10.Clinical efficacy and survival analysis of totally thoracoscopic redo mitral valve replacement
Peijian WEI ; Jian LIU ; Jiexu MA ; Zhao CHEN ; Yuyuan ZHANG ; Tong TAN ; Yanjun LIU ; Hongxiang WU ; Huanlei HUANG ; Jimei CHEN ; Jian ZHUANG ; Huiming GUO
Chinese Journal of Clinical Thoracic and Cardiovascular Surgery 2023;30(05):731-737
Objective To analyze the clinical efficacy and survival outcome of totally thoracoscopic redo mitral valve replacement and evaluate its efficiency and safety. Methods The clinical data of patients with totally thoracoscopic redo mitral valve replacement in Guangdong Provincial People’s Hospital between 2013 and 2019 were retrospectively analyzed. Survival analysis was performed using the Kaplan-Meier method. Univariate and multivariate Cox regression analyses were used to determine the risk factors for postoperative death. Results There were 48 patients including 29 females and 19 males with a median age of 53 (44, 66) years. All the procedures were performed successfully with no conversion to median sternotomy. A total of 15, 10 and 23 patients received surgeries under non-beating heart, beating heart and ventricular fibrillation, respectively. The in-hospital mortality rate was 6.25% (3/48), and the incidence of early postoperative complications was 18.75% (9/48).
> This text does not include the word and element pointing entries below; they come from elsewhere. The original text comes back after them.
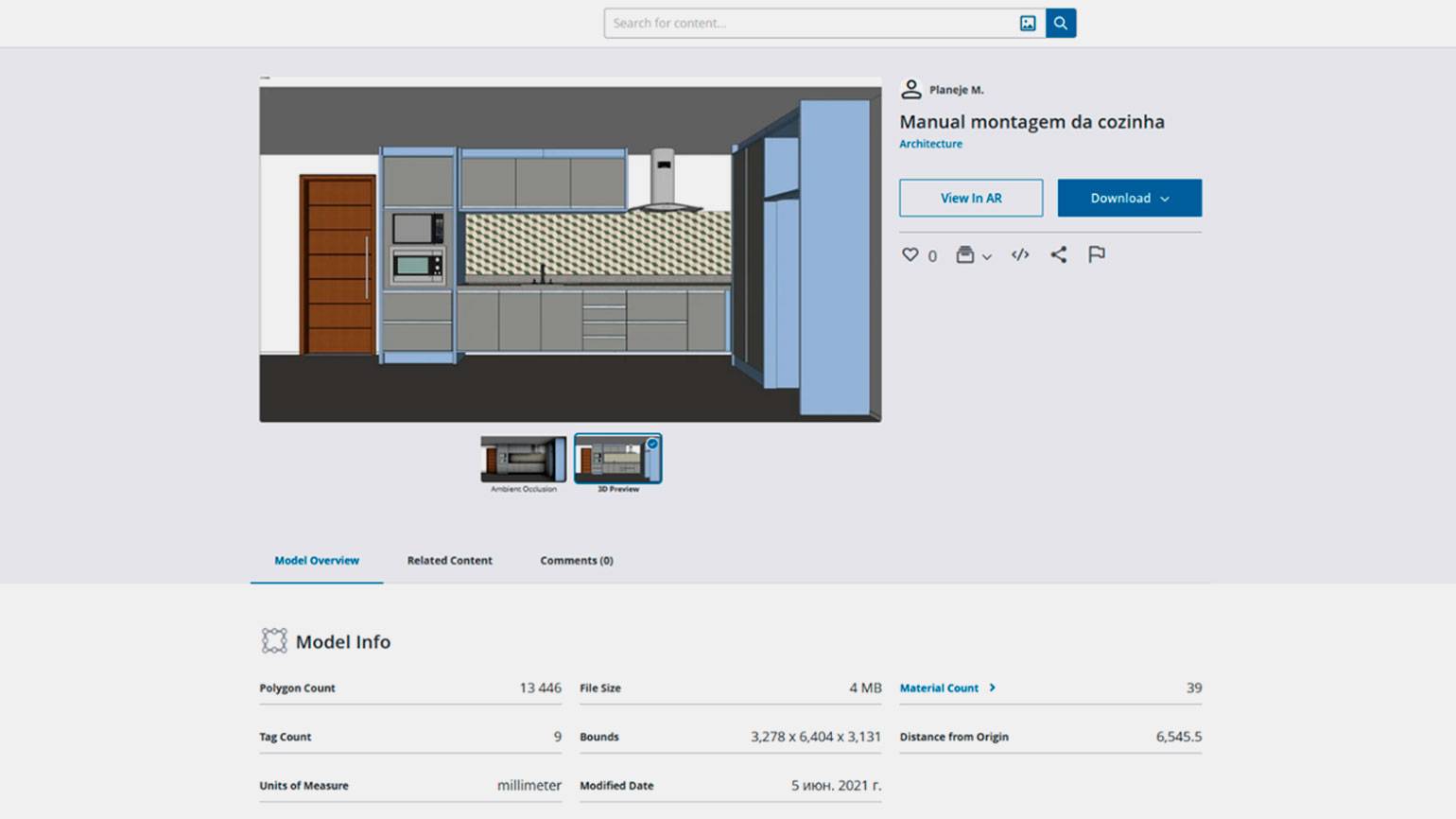Select the Model Overview tab
Viewport: 1456px width, 819px height.
[317, 561]
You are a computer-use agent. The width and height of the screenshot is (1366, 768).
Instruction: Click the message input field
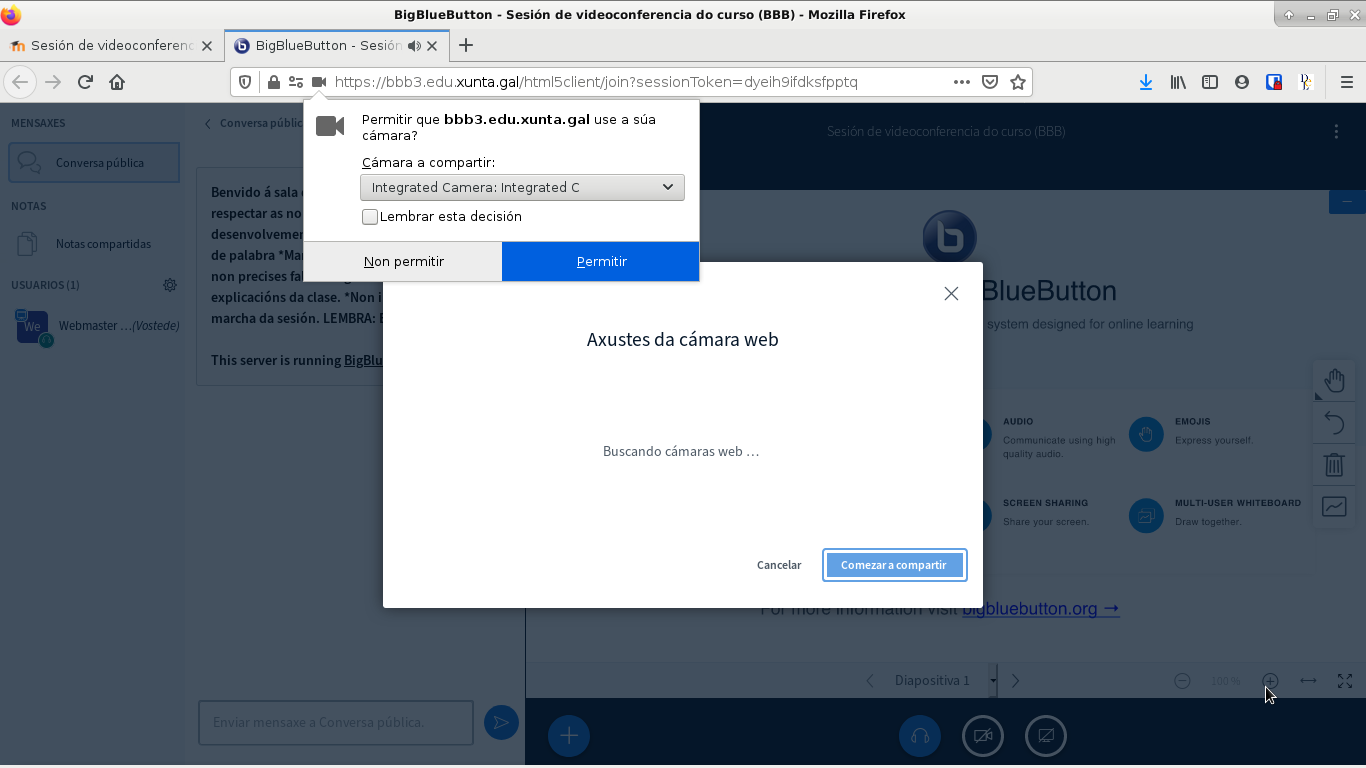click(335, 722)
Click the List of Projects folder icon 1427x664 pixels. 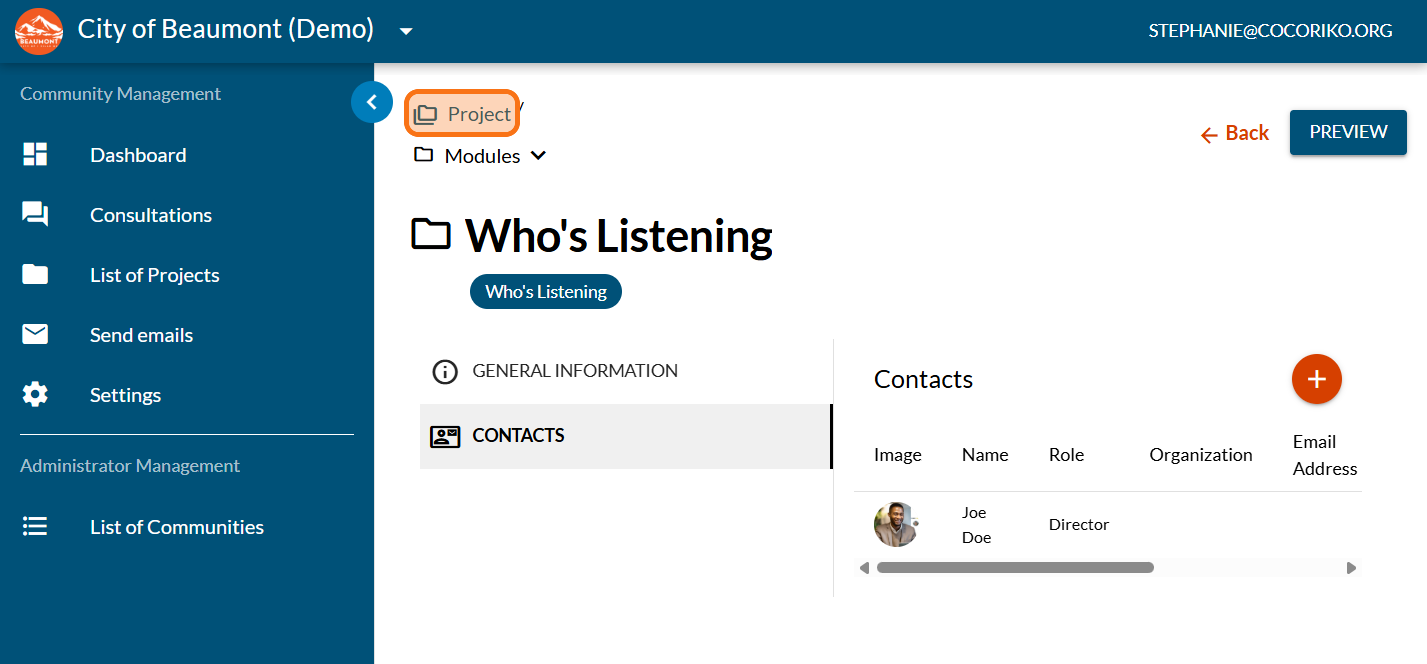tap(35, 274)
Thirty-five (72.92%) patients had their tracheal intubation removed within 24 hours after the operation. The 1- and 6-year survival rates were 89.50% (95%CI 81.30%-98.70%) and 82.90%(95%CI 71.50%-96.20%), respectively. Age>65 years was an independent risk factor for postoperative death (P=0.04). Conclusion Totally thoracoscopic redo mitral valve replacement is safe and reliable, with advantages of rapid recovery, reducing blood transfusion rate, reducing postoperative complications and acceptable long-term survival rate. It is worthy of being widely popularized in the clinic.